-------- GIVEN INFORMATION --------

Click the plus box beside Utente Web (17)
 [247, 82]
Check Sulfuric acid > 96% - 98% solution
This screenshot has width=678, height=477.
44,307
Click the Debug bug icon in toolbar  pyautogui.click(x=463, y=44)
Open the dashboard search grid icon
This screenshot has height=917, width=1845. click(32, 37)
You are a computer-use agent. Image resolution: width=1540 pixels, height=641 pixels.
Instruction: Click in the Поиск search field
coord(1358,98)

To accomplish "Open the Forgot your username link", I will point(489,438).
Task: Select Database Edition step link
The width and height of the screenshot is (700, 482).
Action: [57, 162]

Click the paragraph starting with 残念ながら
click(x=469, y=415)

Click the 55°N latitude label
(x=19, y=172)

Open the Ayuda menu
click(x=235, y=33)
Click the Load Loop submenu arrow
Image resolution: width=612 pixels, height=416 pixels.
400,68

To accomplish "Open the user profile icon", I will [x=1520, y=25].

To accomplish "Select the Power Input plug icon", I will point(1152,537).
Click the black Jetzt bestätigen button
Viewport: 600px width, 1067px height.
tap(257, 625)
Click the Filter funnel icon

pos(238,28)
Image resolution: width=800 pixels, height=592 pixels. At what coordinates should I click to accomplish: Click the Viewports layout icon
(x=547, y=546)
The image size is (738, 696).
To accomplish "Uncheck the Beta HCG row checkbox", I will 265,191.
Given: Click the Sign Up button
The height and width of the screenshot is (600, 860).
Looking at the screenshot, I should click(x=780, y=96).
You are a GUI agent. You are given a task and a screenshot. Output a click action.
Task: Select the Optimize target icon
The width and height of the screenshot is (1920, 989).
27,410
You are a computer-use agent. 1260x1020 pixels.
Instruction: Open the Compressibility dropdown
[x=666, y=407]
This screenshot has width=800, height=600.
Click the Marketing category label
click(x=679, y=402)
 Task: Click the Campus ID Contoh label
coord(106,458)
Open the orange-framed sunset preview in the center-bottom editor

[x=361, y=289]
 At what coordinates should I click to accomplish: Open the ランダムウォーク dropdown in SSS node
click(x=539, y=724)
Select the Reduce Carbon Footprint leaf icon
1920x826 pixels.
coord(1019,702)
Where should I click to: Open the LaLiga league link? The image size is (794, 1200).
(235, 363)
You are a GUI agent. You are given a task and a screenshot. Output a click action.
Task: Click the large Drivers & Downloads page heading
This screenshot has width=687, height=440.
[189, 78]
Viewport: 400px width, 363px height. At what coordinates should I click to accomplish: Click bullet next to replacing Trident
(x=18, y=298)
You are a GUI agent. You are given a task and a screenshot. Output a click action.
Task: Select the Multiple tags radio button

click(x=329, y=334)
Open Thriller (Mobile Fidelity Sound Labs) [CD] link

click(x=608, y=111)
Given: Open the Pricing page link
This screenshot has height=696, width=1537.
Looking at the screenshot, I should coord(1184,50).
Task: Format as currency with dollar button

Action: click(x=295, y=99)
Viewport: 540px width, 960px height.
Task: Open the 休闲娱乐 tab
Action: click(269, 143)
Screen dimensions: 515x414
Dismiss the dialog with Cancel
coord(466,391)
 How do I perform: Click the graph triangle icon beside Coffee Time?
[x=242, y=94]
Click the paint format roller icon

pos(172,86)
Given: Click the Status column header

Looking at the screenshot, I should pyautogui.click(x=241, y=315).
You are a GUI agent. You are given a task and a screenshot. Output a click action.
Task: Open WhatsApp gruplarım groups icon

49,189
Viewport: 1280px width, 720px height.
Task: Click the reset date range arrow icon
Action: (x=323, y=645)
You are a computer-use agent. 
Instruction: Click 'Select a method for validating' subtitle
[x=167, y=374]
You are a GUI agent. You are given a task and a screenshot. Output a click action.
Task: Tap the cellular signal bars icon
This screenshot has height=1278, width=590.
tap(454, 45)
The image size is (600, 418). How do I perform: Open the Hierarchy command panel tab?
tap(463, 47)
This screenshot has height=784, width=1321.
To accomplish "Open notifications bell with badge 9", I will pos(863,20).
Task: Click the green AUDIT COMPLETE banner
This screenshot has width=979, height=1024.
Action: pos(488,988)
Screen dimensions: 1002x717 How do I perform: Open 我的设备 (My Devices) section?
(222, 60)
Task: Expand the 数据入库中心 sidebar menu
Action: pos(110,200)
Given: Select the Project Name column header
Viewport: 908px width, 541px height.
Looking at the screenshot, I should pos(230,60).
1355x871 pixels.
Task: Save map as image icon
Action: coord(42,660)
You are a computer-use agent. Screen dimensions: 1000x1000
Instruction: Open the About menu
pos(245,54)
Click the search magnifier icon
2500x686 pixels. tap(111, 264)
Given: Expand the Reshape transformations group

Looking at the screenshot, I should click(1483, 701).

--------

**WORK TO COMPLETE**
The data above should be copied out with complete accuracy.

**SOLUTION TO THE PROBLEM**
Click the plus box beside Utente Web (17)
 [247, 82]
Check Sulfuric acid > 96% - 98% solution
This screenshot has width=678, height=477.
44,307
Click the Debug bug icon in toolbar  pyautogui.click(x=463, y=44)
Open the dashboard search grid icon
This screenshot has height=917, width=1845. click(32, 37)
You are a computer-use agent. Image resolution: width=1540 pixels, height=641 pixels.
Instruction: Click in the Поиск search field
coord(1358,98)

To accomplish "Open the Forgot your username link", I will point(489,438).
Task: Select Database Edition step link
The width and height of the screenshot is (700, 482).
Action: [57, 162]

Click the paragraph starting with 残念ながら
click(x=469, y=415)

Click the 55°N latitude label
(x=19, y=172)

Open the Ayuda menu
click(x=235, y=33)
Click the Load Loop submenu arrow
Image resolution: width=612 pixels, height=416 pixels.
400,68

To accomplish "Open the user profile icon", I will [x=1520, y=25].

To accomplish "Select the Power Input plug icon", I will point(1152,537).
Click the black Jetzt bestätigen button
Viewport: 600px width, 1067px height.
tap(257, 625)
Click the Filter funnel icon

pos(238,28)
Image resolution: width=800 pixels, height=592 pixels. At what coordinates should I click to accomplish: Click the Viewports layout icon
(x=547, y=546)
The image size is (738, 696).
To accomplish "Uncheck the Beta HCG row checkbox", I will 265,191.
Given: Click the Sign Up button
The height and width of the screenshot is (600, 860).
Looking at the screenshot, I should click(x=780, y=96).
You are a GUI agent. You are given a task and a screenshot. Output a click action.
Task: Select the Optimize target icon
The width and height of the screenshot is (1920, 989).
27,410
You are a computer-use agent. 1260x1020 pixels.
Instruction: Open the Compressibility dropdown
[x=666, y=407]
This screenshot has width=800, height=600.
Click the Marketing category label
click(x=679, y=402)
 Task: Click the Campus ID Contoh label
coord(106,458)
Open the orange-framed sunset preview in the center-bottom editor

[x=361, y=289]
 At what coordinates should I click to accomplish: Open the ランダムウォーク dropdown in SSS node
click(x=539, y=724)
Select the Reduce Carbon Footprint leaf icon
1920x826 pixels.
coord(1019,702)
Where should I click to: Open the LaLiga league link? The image size is (794, 1200).
(235, 363)
You are a GUI agent. You are given a task and a screenshot. Output a click action.
Task: Click the large Drivers & Downloads page heading
This screenshot has width=687, height=440.
[189, 78]
Viewport: 400px width, 363px height. At what coordinates should I click to accomplish: Click bullet next to replacing Trident
(x=18, y=298)
You are a GUI agent. You are given a task and a screenshot. Output a click action.
Task: Select the Multiple tags radio button

click(x=329, y=334)
Open Thriller (Mobile Fidelity Sound Labs) [CD] link

click(x=608, y=111)
Given: Open the Pricing page link
This screenshot has height=696, width=1537.
Looking at the screenshot, I should coord(1184,50).
Task: Format as currency with dollar button

Action: click(x=295, y=99)
Viewport: 540px width, 960px height.
Task: Open the 休闲娱乐 tab
Action: click(269, 143)
Screen dimensions: 515x414
Dismiss the dialog with Cancel
coord(466,391)
 How do I perform: Click the graph triangle icon beside Coffee Time?
[x=242, y=94]
Click the paint format roller icon

pos(172,86)
Given: Click the Status column header

Looking at the screenshot, I should pyautogui.click(x=241, y=315).
You are a GUI agent. You are given a task and a screenshot. Output a click action.
Task: Open WhatsApp gruplarım groups icon

49,189
Viewport: 1280px width, 720px height.
Task: Click the reset date range arrow icon
Action: (x=323, y=645)
You are a computer-use agent. 
Instruction: Click 'Select a method for validating' subtitle
[x=167, y=374]
You are a GUI agent. You are given a task and a screenshot. Output a click action.
Task: Tap the cellular signal bars icon
This screenshot has height=1278, width=590.
tap(454, 45)
The image size is (600, 418). How do I perform: Open the Hierarchy command panel tab?
tap(463, 47)
This screenshot has height=784, width=1321.
To accomplish "Open notifications bell with badge 9", I will pos(863,20).
Task: Click the green AUDIT COMPLETE banner
This screenshot has width=979, height=1024.
Action: pos(488,988)
Screen dimensions: 1002x717 How do I perform: Open 我的设备 (My Devices) section?
(222, 60)
Task: Expand the 数据入库中心 sidebar menu
Action: pos(110,200)
Given: Select the Project Name column header
Viewport: 908px width, 541px height.
Looking at the screenshot, I should pos(230,60).
1355x871 pixels.
Task: Save map as image icon
Action: coord(42,660)
You are a computer-use agent. Screen dimensions: 1000x1000
Instruction: Open the About menu
pos(245,54)
Click the search magnifier icon
2500x686 pixels. tap(111, 264)
Given: Expand the Reshape transformations group

Looking at the screenshot, I should click(1483, 701).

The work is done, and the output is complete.